# [Problem]
Return only that part of the material below which starts with the line containing "You are a GUI agent. The screenshot is 173×2576." and goes on through the line containing "[Share on Email] (58, 743)", restated exactly.
##### The data
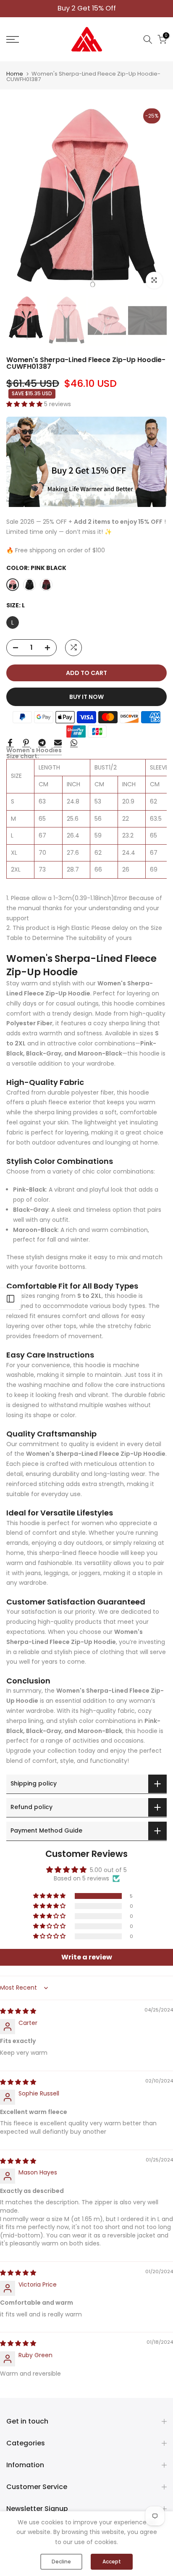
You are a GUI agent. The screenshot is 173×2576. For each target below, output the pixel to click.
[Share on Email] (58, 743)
##########
##### The data
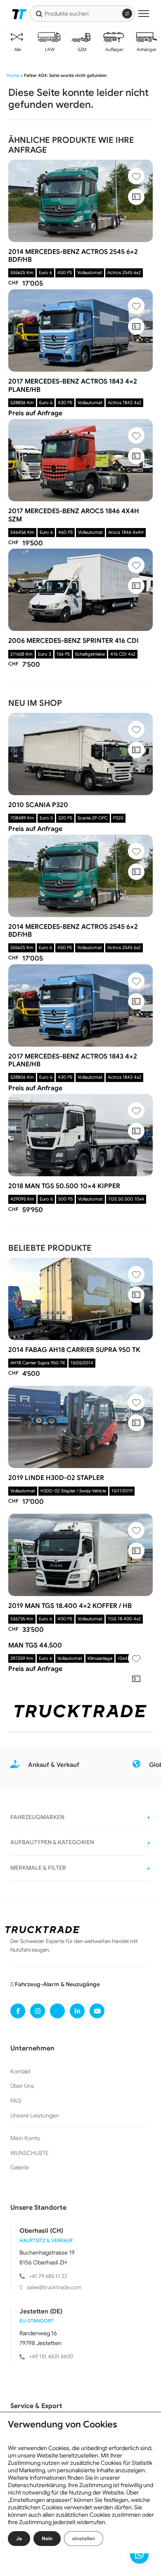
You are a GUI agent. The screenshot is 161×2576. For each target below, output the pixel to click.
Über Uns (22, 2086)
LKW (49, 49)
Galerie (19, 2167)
##########
# [Task answer]
You are a GUI agent. The screenshot is 173×2576. For each target below, output the pixel to click.
[Share on Email] (58, 743)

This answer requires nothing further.